___ Data shown
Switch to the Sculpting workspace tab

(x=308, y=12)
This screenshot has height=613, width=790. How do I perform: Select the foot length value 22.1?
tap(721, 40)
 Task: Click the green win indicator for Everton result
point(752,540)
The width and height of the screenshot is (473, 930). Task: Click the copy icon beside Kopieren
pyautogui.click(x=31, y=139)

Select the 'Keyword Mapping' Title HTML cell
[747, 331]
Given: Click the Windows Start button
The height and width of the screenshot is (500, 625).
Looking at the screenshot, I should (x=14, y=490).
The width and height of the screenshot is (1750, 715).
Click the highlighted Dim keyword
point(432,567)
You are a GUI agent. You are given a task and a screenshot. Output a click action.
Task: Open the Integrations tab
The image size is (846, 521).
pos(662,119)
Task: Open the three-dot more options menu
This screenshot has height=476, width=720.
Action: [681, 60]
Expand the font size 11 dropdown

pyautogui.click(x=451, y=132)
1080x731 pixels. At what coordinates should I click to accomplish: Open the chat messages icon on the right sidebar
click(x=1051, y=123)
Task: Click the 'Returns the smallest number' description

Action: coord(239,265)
______
List each line of the listing above that contains the string "Select". Case counts.

Expected answer —
This screenshot has height=613, width=790. How do I perform: Select the foot length value 22.1?
Select the 'Keyword Mapping' Title HTML cell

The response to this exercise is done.